Contrast that with El’s journey

Much of El’s struggle in S4 is to figure out how best to use her powers and whether she is, to borrow the title of an episode, a monster or a superhero. She has changed, and been changed by, the group of friends and adoptive family who have integrated her over the course of the seasons. She seems to have realized that love is what binds people together and determines the status of their relationships and their interactions. She hasn’t quite grasped this early in the season, when she tries to deal with her loneliness and isolation by lashing out at Angela, first with her dormant psychic powers and subsequently with the most 80s of teenaged weapons – a roller skate.

Later, when she comes to believe that she killed everyone in the Hawkins lab, she sees herself as a monster. However, with the help of her friends and her conscience, she realizes that she must use her abilities for good, to save those she loves and all the others who don’t deserve Henry’s wrath.

El has a foot in two worlds. She is a human, a child, who wants a family and a father, and is conscious of her own flaws. However, she has a kind of “divine” power, given to her for reasons she does not understand.
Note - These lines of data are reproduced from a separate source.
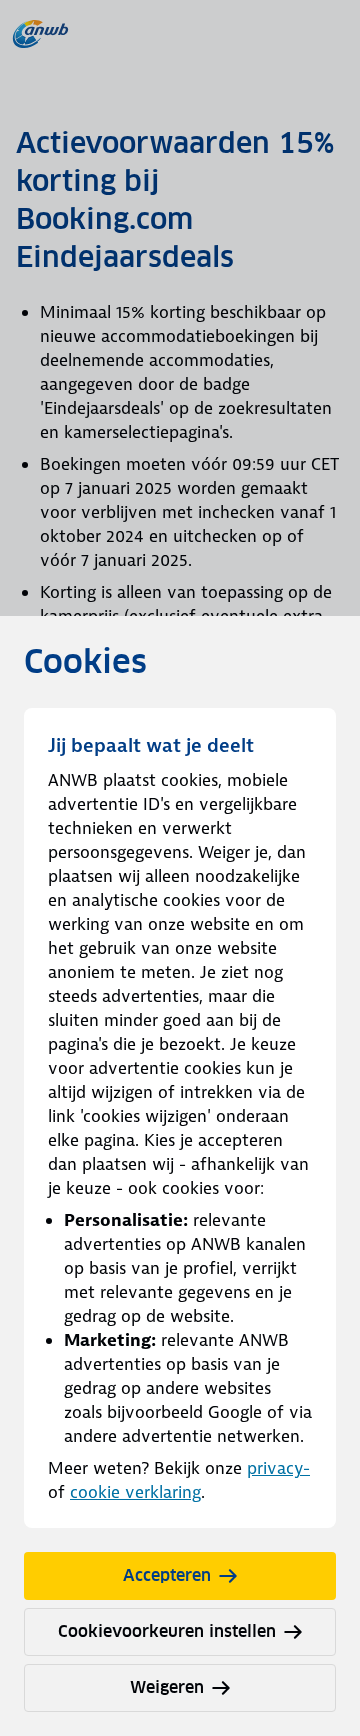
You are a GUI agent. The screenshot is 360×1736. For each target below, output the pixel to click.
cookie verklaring (135, 1492)
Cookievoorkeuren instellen (167, 1631)
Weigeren (167, 1687)
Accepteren (167, 1575)
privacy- (278, 1468)
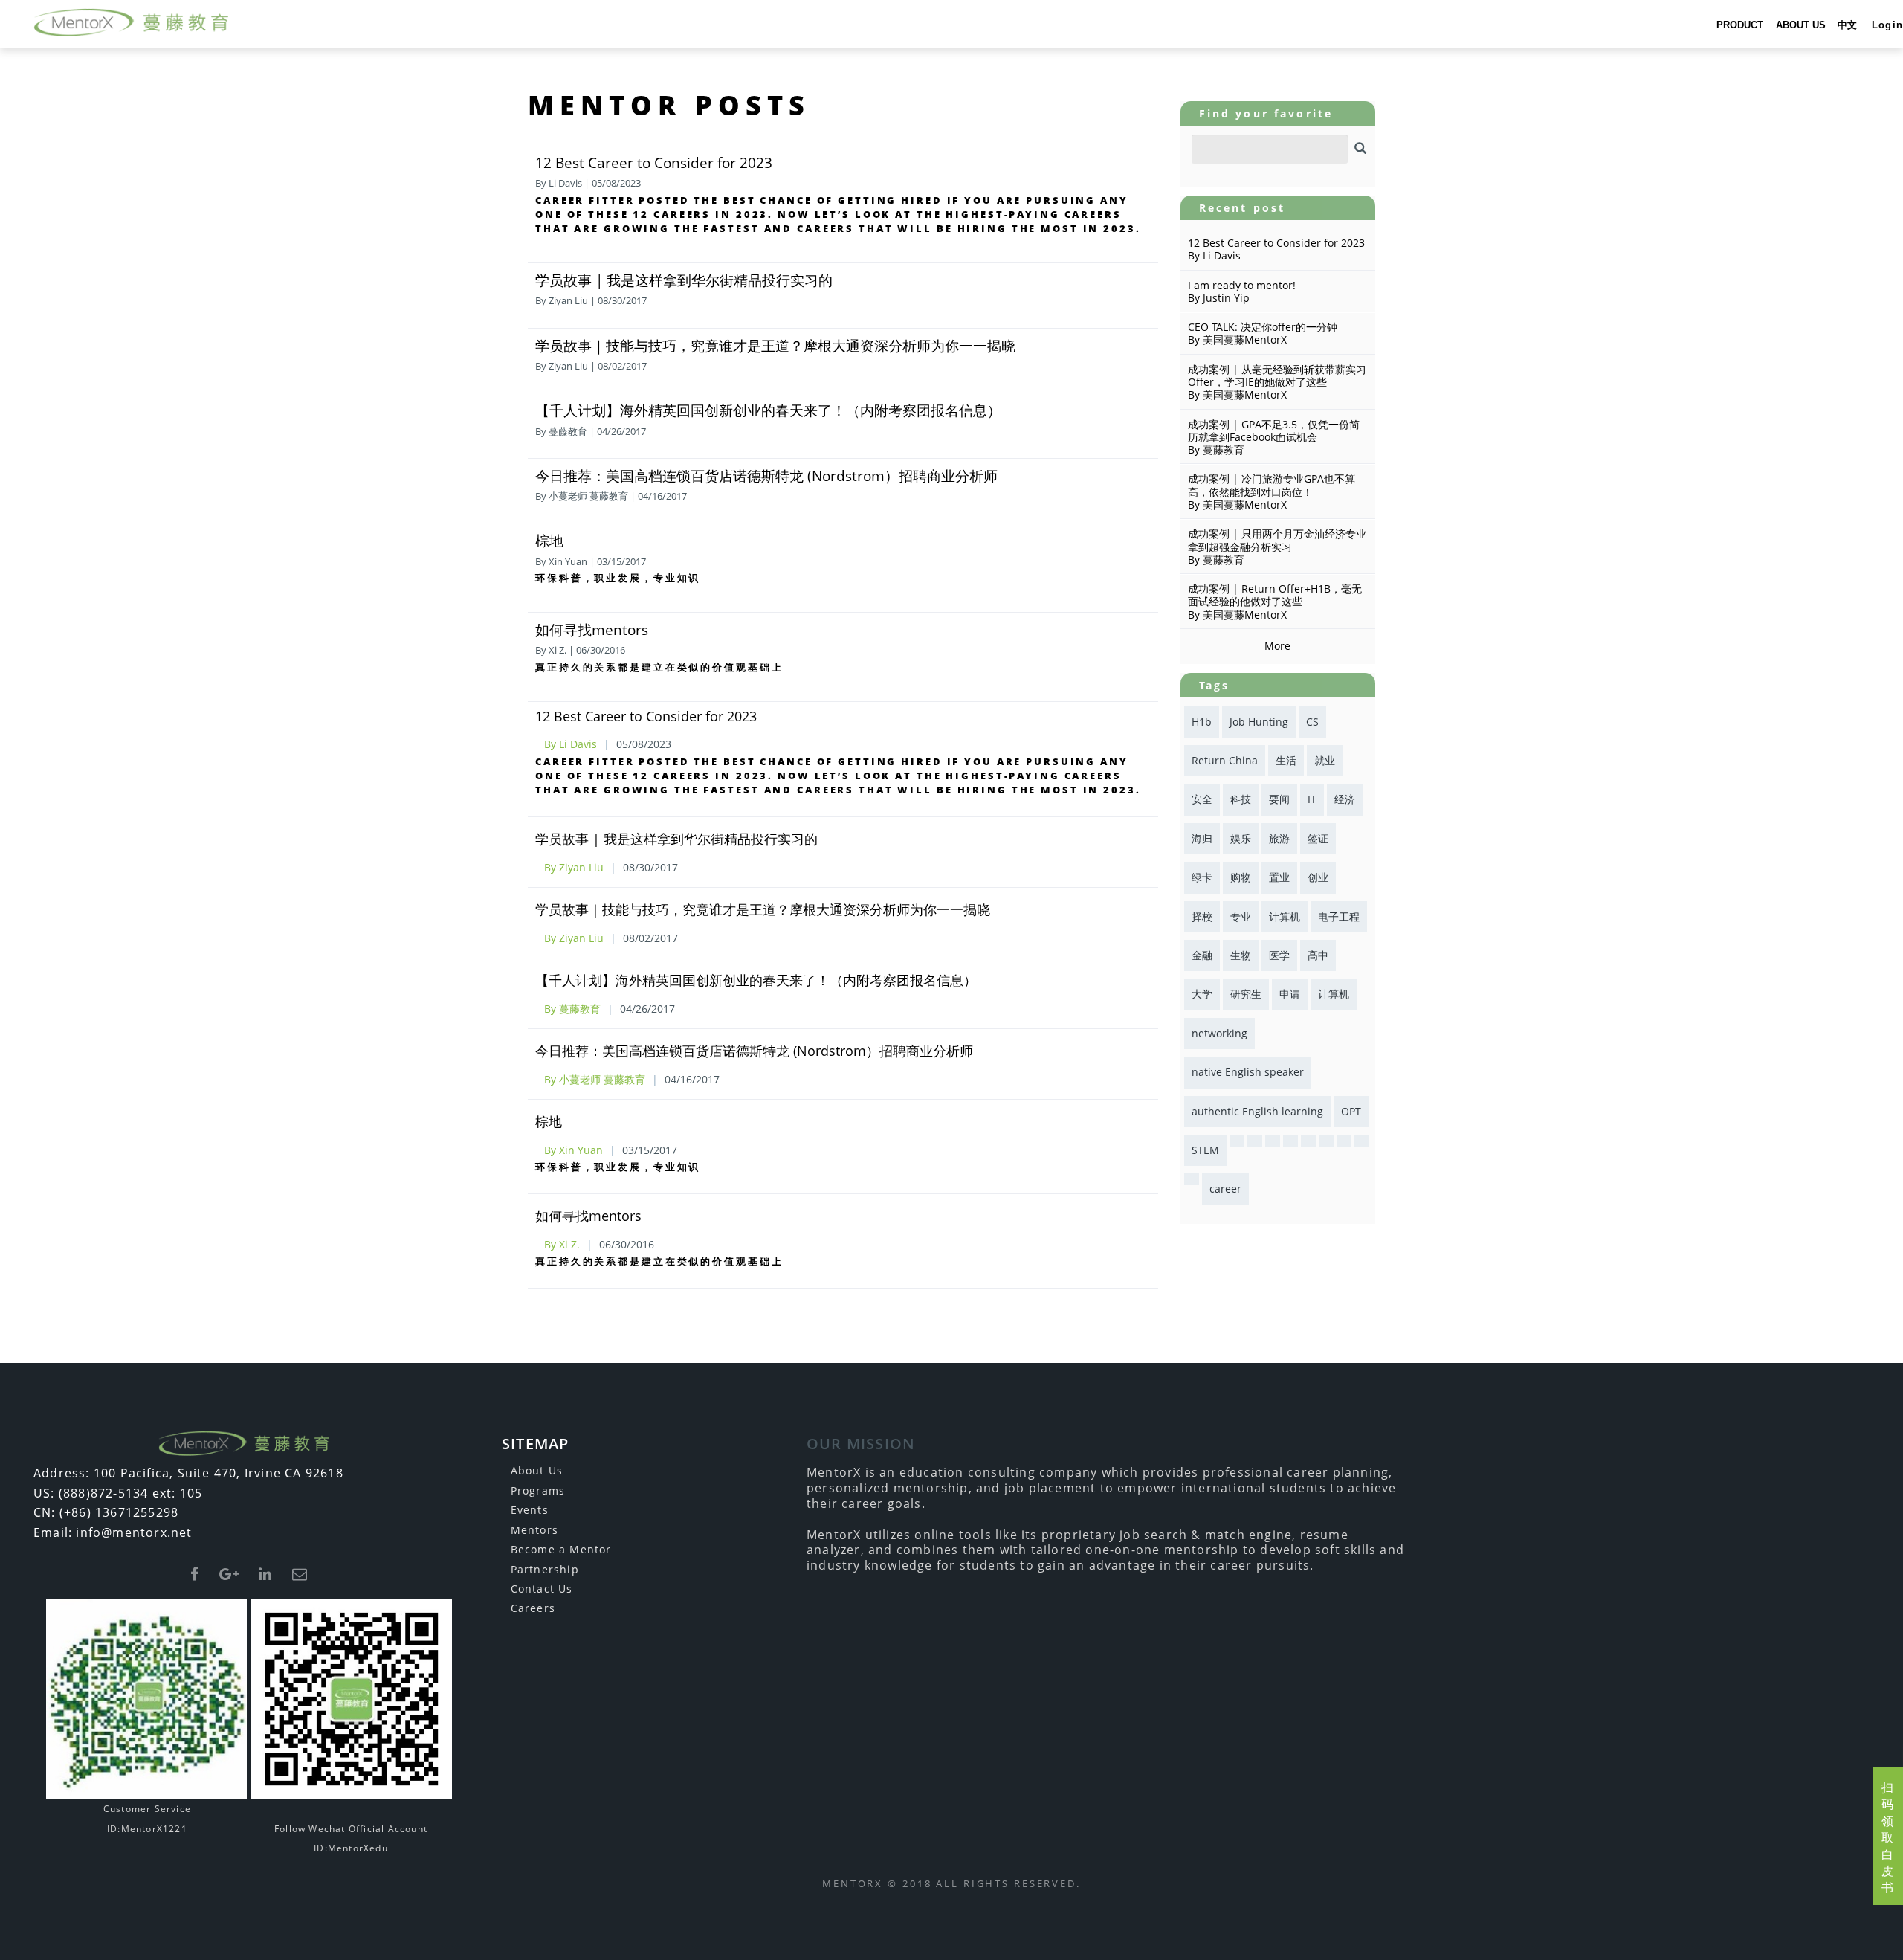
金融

Did you ever wonder why we keep telling stories about love saving the world? Or why, in those stories, we are usually saved by someone with one foot in our world and one in another?

C.S. Lewis had trouble accepting the claims of the Gospels because they seemed to him like “myth,” and he associated myth with lies. However, he eventually came to see that the myths we tell are better or worse attempts to access the deep truths of the human story, and that the Gospels are the deepest and truest stories there are.

Perhaps we keep telling these stories because we know, intuitively, that the only Person who can save us from our sin and misery is the One who has feet planted in Heaven and on Earth.